Editor: Airbnb announced last month that it would be going public in 2020, either via IPO or a direct listing. Whichever route it decides towards a $30bn (£23bn) to $40bn float, we do not believe it will have a significant impact on the UK hotel sector.

Airbnb’s growth since 2008 has certainly disrupted the hotel sector and led to a shift in the wider accommodation market.

However, business travellers, who accounted for 16.3 million trips and 39 million bed nights in 2018, according to Visit Britain, still find hotels preferable to Airbnb, particularly the new breed of city centre ‘affordable’ lifestyle hotels. On the supply side, there are suggestions that the home booking market is finite and Airbnb may be close to saturation point.

In the future, the likely tightening of letting regulations, the setting of rental caps in major markets and the failure of property management companies to achieve required scale might hinder the further growth of Airbnb.

There are reports that Airbnb will move into hotel operation, having opened its first hotel in New York and made a minor investment in Oyo, the budget-focused Indian-owned hotelier.
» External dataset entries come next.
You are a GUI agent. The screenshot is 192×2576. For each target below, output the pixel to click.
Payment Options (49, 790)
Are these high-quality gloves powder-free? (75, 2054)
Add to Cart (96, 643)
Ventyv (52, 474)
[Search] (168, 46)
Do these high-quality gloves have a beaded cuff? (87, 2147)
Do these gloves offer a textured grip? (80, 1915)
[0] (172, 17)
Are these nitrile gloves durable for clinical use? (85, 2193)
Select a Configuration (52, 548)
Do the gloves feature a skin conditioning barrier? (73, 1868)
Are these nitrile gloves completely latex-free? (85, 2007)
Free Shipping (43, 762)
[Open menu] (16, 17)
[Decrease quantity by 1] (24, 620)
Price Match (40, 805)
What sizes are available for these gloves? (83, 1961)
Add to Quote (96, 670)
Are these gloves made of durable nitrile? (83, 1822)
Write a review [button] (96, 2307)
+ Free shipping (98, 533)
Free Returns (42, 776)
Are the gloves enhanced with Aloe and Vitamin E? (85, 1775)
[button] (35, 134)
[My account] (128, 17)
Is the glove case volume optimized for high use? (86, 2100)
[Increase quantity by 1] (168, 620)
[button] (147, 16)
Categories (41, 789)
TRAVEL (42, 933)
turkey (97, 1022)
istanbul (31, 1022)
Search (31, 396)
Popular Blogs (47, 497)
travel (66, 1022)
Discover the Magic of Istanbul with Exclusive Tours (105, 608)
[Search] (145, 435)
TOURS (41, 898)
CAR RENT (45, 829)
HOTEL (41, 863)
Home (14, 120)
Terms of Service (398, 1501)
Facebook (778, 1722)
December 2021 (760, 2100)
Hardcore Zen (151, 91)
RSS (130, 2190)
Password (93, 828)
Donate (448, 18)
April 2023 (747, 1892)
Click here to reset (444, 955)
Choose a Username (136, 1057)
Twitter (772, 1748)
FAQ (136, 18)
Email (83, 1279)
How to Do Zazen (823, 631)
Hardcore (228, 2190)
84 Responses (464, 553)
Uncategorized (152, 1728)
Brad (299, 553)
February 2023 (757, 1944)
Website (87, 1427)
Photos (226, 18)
However, we remain unconvinced that Oyo will affect business travellers’ decisions in the UK.

Our belief is that Airbnb will continue to grow and succeed as a company, but most of its future success will come from an expansion of the services it offers to consumers, rather than a significant increase in its share of the accommodation market.

In the context of the brand-dominated, business-friendly UK hotel environment, we doubt Airbnb will have a more detrimental effect than it has had so far.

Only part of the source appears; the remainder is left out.